Third, the community. Cocoa Beach, the City of Cape Canaveral, Titusville, and Merritt Island are still essentially Shuttle towns culturally. The local schools, hotels, restaurants, and small businesses oriented around the Shuttle workforce for 30 years and still carry that imprint. The post-Shuttle decline in the early 2010s was painful but partial; the cape did not become a ghost town.

The Shuttle’s verdict

The verdict on the Shuttle program is mixed and likely will remain so. The vehicle was an engineering achievement: a reusable spaceplane that flew for 30 years and accomplished missions no other system could have done. The Hubble servicing program alone justified some portion of the program’s cost. The ISS construction would have been substantially harder without Shuttle.

The vehicle was also expensive: per-flight costs in the high hundreds of millions of 2010 dollars, an order of magnitude more than the agency’s original projections. The Shuttle’s reusability never translated into the per-pound launch costs NASA promised in the 1970s.

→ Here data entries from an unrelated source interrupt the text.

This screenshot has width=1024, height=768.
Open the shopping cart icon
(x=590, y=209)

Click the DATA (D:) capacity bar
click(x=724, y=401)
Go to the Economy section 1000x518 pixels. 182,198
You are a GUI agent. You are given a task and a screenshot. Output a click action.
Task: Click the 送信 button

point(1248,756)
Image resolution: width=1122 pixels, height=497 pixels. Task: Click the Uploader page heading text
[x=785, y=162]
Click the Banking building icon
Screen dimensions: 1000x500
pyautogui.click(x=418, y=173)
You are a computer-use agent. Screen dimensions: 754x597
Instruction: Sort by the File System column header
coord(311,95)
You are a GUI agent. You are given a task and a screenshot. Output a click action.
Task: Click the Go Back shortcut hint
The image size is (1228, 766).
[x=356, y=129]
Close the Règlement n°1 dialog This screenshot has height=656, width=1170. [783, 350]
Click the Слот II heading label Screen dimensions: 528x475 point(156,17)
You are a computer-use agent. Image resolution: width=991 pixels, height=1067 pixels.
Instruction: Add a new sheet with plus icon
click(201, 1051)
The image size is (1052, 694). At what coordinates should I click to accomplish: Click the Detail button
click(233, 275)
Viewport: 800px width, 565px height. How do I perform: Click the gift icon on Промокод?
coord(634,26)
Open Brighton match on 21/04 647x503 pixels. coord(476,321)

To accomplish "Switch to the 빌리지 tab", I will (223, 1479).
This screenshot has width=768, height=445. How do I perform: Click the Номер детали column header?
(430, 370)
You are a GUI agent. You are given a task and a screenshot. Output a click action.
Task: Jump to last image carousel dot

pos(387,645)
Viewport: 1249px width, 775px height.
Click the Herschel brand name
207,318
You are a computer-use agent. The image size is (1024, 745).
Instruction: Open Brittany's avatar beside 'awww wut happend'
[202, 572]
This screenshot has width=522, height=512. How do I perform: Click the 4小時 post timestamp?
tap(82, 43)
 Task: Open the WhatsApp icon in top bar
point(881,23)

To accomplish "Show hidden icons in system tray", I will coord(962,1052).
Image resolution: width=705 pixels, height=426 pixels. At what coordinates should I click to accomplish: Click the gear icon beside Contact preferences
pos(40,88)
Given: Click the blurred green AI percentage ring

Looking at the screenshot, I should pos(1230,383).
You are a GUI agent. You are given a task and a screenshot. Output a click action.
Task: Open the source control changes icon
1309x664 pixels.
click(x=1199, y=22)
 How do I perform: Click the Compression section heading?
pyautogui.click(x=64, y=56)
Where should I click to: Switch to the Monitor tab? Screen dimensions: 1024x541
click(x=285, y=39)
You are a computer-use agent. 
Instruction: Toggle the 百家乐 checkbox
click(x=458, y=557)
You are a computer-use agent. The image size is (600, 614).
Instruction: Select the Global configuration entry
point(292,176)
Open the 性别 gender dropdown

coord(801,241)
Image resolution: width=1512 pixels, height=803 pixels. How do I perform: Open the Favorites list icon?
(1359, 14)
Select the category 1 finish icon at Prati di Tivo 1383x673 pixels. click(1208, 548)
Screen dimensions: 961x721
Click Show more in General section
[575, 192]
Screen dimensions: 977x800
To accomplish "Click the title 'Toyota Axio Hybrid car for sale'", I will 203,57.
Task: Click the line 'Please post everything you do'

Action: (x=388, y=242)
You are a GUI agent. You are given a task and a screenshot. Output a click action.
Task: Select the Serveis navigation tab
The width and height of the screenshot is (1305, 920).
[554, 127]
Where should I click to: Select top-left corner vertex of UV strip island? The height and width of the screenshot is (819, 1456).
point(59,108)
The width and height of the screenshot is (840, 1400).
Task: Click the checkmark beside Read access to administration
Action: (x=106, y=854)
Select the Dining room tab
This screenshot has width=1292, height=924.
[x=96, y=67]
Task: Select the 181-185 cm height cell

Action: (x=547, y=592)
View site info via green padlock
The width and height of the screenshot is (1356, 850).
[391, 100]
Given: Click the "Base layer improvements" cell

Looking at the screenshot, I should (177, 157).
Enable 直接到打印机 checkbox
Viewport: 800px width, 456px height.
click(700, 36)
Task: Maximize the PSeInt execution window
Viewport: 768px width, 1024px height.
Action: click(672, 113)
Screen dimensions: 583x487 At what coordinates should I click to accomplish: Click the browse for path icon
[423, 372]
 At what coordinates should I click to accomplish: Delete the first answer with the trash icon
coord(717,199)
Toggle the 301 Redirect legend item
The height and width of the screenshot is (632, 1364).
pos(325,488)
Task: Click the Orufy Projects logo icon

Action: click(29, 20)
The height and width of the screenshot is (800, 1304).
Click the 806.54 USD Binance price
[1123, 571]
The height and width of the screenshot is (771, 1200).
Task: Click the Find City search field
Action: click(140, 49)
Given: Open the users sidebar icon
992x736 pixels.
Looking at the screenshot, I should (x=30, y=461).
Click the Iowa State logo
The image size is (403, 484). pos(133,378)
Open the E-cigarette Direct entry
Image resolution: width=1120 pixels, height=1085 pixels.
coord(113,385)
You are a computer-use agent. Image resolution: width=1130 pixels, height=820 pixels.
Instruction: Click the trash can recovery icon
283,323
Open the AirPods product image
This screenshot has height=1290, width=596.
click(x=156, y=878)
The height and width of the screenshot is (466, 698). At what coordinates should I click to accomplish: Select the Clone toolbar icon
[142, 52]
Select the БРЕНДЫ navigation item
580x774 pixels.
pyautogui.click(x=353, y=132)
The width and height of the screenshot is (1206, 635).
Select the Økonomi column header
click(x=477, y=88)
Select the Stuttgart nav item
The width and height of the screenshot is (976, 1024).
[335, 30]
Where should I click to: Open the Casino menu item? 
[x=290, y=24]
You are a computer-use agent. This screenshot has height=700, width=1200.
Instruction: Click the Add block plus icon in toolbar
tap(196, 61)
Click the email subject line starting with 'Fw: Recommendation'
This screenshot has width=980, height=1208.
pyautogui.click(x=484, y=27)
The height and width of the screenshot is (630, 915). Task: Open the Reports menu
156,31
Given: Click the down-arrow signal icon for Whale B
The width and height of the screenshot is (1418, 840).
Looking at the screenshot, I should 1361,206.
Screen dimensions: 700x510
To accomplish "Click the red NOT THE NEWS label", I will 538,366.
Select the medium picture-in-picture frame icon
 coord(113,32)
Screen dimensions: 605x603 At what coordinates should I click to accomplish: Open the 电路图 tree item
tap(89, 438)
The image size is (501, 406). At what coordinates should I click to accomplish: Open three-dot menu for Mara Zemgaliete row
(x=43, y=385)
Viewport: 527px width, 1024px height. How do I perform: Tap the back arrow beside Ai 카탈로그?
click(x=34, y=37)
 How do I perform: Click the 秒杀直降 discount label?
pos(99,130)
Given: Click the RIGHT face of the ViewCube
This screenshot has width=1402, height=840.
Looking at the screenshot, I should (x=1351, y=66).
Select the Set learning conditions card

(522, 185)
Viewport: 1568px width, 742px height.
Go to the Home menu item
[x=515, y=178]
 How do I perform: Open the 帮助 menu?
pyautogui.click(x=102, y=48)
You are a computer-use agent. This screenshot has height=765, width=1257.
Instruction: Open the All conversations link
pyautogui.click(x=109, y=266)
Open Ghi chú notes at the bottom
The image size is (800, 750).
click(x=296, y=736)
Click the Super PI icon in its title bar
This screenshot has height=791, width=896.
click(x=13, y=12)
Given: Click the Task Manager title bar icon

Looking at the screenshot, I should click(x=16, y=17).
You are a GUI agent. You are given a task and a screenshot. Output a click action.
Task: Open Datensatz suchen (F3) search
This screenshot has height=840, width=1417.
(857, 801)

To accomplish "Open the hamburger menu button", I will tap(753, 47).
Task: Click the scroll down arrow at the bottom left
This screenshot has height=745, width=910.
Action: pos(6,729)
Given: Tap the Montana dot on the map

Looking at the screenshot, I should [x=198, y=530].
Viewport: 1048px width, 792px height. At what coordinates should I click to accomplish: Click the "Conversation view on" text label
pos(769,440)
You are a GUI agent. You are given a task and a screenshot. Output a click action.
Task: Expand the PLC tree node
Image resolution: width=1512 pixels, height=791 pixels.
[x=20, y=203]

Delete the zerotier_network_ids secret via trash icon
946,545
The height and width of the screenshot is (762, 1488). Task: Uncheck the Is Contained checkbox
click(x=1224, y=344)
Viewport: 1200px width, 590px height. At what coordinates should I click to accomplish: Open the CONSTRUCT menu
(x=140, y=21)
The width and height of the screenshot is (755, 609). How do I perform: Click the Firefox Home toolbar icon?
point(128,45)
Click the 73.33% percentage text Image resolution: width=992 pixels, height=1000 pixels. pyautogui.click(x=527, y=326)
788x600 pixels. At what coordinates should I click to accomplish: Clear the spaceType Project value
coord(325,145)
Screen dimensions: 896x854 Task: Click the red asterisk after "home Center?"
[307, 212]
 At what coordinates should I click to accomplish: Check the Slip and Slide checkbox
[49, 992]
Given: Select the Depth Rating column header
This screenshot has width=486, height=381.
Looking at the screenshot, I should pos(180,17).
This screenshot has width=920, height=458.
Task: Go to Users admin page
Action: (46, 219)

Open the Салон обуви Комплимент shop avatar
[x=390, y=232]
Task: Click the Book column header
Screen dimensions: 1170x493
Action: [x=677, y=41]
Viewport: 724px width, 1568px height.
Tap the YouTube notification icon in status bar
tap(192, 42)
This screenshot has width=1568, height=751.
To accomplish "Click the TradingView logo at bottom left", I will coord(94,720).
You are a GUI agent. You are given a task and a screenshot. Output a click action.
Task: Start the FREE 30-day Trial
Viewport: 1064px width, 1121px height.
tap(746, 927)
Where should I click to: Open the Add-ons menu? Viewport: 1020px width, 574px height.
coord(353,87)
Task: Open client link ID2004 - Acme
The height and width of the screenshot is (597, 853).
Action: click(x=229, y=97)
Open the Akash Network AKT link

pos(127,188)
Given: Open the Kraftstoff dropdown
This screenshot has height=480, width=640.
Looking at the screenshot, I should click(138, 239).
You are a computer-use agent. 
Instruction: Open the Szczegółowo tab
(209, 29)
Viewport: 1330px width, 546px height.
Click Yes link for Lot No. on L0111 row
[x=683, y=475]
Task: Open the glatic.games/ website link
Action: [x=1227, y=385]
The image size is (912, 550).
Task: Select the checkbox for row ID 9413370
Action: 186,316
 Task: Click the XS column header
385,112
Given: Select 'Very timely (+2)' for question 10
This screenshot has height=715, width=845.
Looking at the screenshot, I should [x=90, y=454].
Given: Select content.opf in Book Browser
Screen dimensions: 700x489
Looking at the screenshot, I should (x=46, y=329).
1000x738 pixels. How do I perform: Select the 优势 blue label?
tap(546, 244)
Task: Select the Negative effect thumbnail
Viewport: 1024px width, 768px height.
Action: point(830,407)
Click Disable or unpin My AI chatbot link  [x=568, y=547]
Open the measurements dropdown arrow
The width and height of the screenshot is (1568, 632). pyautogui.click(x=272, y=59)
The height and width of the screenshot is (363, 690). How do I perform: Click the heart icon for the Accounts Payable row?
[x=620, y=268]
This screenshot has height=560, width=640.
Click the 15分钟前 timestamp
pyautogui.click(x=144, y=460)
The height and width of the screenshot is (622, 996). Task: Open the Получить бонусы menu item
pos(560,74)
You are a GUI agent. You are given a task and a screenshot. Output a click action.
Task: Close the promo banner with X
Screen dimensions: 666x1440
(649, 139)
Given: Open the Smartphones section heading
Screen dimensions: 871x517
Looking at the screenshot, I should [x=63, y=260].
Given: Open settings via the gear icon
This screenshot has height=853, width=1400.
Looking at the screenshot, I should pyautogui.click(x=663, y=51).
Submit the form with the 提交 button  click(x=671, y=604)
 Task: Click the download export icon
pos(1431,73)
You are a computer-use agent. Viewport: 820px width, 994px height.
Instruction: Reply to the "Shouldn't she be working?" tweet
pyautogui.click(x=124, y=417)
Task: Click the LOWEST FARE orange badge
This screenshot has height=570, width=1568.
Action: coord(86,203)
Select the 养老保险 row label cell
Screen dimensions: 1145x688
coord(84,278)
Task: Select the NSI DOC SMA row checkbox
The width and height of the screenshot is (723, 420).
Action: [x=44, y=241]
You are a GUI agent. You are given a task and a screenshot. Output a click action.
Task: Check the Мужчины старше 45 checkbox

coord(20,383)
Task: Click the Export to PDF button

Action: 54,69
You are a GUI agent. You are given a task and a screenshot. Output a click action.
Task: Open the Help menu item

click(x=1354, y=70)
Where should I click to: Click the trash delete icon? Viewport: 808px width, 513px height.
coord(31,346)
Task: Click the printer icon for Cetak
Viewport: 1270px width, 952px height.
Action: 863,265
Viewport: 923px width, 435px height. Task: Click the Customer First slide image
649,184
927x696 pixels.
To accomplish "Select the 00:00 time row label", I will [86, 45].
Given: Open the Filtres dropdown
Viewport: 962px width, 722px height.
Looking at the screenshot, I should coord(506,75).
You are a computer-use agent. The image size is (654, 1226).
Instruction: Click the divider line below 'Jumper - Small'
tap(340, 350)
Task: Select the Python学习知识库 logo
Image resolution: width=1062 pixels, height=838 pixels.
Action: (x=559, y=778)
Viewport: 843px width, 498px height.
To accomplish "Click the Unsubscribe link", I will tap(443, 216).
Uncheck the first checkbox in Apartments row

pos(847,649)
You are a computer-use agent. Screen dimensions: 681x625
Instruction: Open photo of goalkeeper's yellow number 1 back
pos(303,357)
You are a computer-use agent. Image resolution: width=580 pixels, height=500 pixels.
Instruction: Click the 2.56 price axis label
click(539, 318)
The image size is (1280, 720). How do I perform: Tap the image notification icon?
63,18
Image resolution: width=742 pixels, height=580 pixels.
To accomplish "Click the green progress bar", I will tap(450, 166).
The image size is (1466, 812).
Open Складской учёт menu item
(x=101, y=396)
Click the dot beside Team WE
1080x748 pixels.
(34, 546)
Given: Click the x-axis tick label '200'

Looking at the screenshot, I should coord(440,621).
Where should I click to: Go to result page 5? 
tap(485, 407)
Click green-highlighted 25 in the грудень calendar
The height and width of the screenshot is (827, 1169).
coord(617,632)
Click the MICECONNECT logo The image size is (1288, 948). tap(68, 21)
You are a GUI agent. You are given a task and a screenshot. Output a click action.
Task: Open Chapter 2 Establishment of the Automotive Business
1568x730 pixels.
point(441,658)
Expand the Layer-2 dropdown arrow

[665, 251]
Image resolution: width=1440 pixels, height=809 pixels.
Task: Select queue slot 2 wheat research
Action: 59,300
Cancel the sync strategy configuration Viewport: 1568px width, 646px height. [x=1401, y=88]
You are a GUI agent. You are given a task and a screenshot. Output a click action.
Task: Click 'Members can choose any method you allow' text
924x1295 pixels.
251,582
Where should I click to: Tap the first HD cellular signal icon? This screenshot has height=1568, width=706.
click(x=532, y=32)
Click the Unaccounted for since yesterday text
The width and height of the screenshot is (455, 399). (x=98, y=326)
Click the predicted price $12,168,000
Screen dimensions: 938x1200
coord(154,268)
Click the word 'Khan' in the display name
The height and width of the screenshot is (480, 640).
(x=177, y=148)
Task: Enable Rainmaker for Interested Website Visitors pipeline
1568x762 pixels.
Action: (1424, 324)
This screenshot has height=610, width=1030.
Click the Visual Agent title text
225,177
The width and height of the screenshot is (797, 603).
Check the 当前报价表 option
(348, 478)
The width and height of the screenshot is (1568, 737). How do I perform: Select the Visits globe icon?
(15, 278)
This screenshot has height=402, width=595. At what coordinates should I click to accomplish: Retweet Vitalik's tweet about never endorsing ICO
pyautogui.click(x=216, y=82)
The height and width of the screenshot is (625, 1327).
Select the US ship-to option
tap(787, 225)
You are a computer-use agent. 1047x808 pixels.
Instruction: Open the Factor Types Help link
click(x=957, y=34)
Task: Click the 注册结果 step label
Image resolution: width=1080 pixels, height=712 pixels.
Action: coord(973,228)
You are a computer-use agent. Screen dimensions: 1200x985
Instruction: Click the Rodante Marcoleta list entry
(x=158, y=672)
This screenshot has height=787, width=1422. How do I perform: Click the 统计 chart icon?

The two crew losses were the result of organizational failures more than technical ones, which makes them harder to forgive. The post-Challenger investigation showed that engineering concerns had been overridden by schedule pressure. The post-Columbia investigation showed that foam-strike damage was a known risk that the agency had explained away.

The Shuttle was, on balance, neither the cheap reusable space transportation system its 1970s advocates promised nor the white elephant its 21st-century critics describe. It was a complicated machine that did real work, killed 14 people, and ended on July 21, 2011, when Atlantis touched down at the cape.

The cape kept going.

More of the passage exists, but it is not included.